アランの提案にアリソンは迷った。本当はアランたちと一緒に捜査に参加したかったが、素人の自分がいても迷惑なだけだろうと口には出せない。


クラスメートと一緒に教室で待つのは少し怖い。むしろ別教室に一人で待っている方が気が楽だ。


「別室で待つ方がいいかも・・・でも、リリアさんに申し訳ないから私一人で・・・」

「いや、一人はダメだ」


ニックが食い気味に止める。


「だったら私も一緒に寮に戻って・・・」

「アリー、寮で侵入者があったのは君の部屋なんだ。恐らく狙いは君だと思う。まだ侵入者が隠れている可能性があるから、出来たら君は安全な場所に居て欲しい」


アランの言葉にアリソンはしぶしぶ頷いた。


「リズが残るって言い張ったんだが、出来たら彼女には協力して欲しいんだ。女子寮のことを一番分かっているのは彼女だから・・・。代わりにリリアがアリーの護衛をしてくれるって言うから・・・」


リズは何か言いたげだったが、アリソンの肩をギュッと掴んで


「アリー。とにかく絶対に教室から出ちゃダメよ。何があっても私たち以外は外から扉を開けられないようにしておくわ。絶対に内側から扉を開けないで。いいわね?」


と強調した。



***



結局、アリソンはリリアと同じ部屋に案内され、そこで再度「絶対に外には出るな」と念押しされた。


アランが厳重な結界の魔法を掛けた後、アリソンはリリアと二人で部屋に残されて非常に居心地の悪い思いを味わっている。
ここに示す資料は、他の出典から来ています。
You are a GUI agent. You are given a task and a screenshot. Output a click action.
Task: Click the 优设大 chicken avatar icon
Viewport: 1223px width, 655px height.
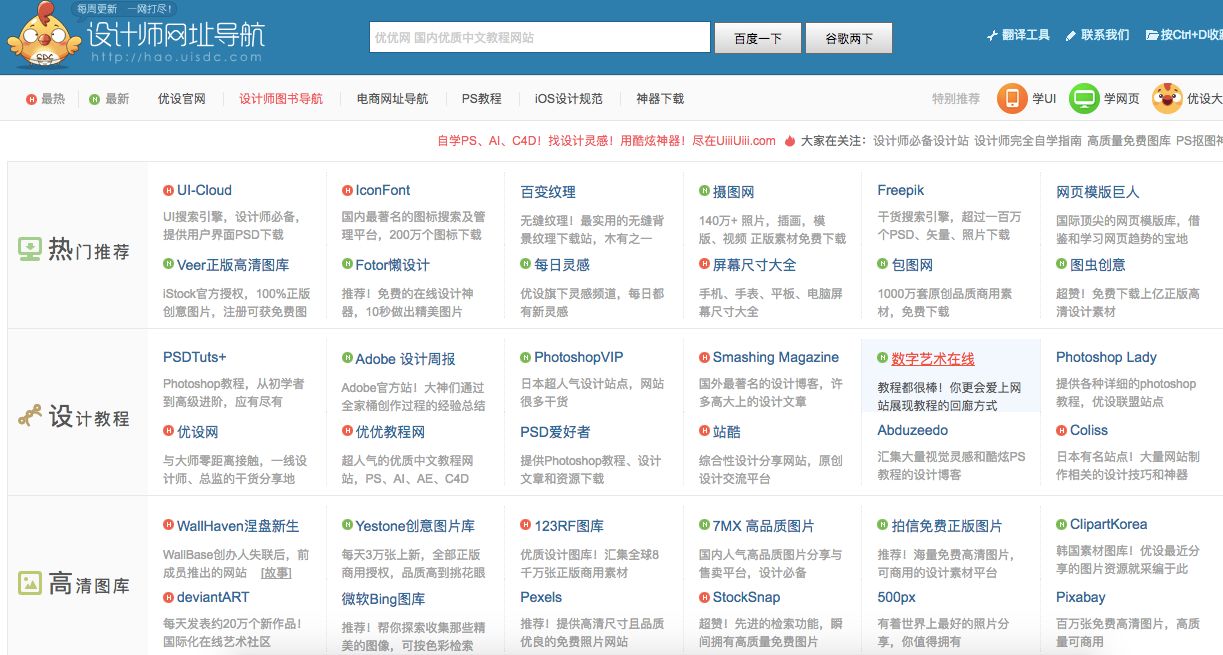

リリアは最初の挨拶をした後は黙ったまま腰かけているだけだ。


アリソンがリリアに話題を振っても、彼女は木で鼻を括るような態度を崩さない。


アリソンが気まずい沈黙に耐えていると不意にリリアが口を開いた。


「アリソンさんは、ニックやアランの幼馴染なのよね?」

「え、ええ」


「男爵令嬢で王族と幼馴染になるって珍しいわよね?教会の慈善活動で一緒になったって聞いたけど・・・王族と仲良くなれる機会だと思って狙ったの?子供の癖にスゴイわね。したたかっていうか・・計算高いっていうか。ニックには何を聞いてもそれ以上教えてくれない。アリソンさんにも何も訊くなって言うの。なんなの?たかが男爵令嬢の癖に、なんでそんなに特別扱いなのよ?」


こんなに不機嫌そうなリリアの表情は今まで見たことがない。


(訊くなって言われている割にはっきり訊いてくるわね・・・はぁ、答えようがないのよね)


アリソンは内心戸惑いながら慎重に言葉を選ぶ。


「特別扱いかどうか分からないけど、アランやニックより前から私は教会の活動に参加していたわ。王族と仲良くなれるなんて考えてもいなかった。申し訳ないけど、私じゃなくてアランたちに聞いてもらえる?」


「聞いても教えてもらえないからあなたに聞いてるんじゃない?!なんであなただけ大事に扱われてるのよ!?それに、ニックの恋人のふりをするなんてズルい!どうしてよ!?教えなさいよ!」


普段ニックたちと話している時は朗らかで可愛らしい感じなのだが、突然攻撃的な態度を取られてアリソンは困惑した。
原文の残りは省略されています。